Ecuadorians, We have very traditional meals that are


prepared especially for the Day of the Dead: the purple wash,
a drink made of black or purple corn flour, and guaguas bread
or figures of bread in the shape of a guagua or doll. The
guaguas of bread are prepared with a mass of sweet bread,
very similar to the mass of the French bread brioche, and
sometimes they come filled with sweet. The word guagua is a
Quichua word that means baby, like many other Quichua
words it is often used mixed with Spanish in the daily talk in
Ecuador, for example, many people say "my guaguas" when
they talk about their children.
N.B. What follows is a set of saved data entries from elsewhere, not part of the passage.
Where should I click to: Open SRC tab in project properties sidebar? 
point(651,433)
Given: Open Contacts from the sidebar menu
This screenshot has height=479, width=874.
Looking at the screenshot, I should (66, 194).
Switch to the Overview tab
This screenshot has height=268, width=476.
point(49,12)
The most popular figures are
those that have the shape of a baby or a baby, but in some
parts of the country, especially in the South, it is also
customary to make bread figures in the form of animals, you
can find breads in the form of horses, pigs , birds and much
more.

Both purple laundry and bread babies can be prepared at home, the recipes are easy to prepare
and it is a good way to teach our traditions to children. In Ecuador, you can also buy them in
restaurants and street stalls that are in the parks and squares during this time. The tradition of
the guaguas of bread and the purple wash is usually more celebrated in the Sierra than in the
Coast, perhaps this is because most of the indigenous communities are in this region. On the
Coast if there is a tradition of going to mass and to cemeteries, but at least when I lived there, it
was less common to find the purple laundry and the guaguas de pan.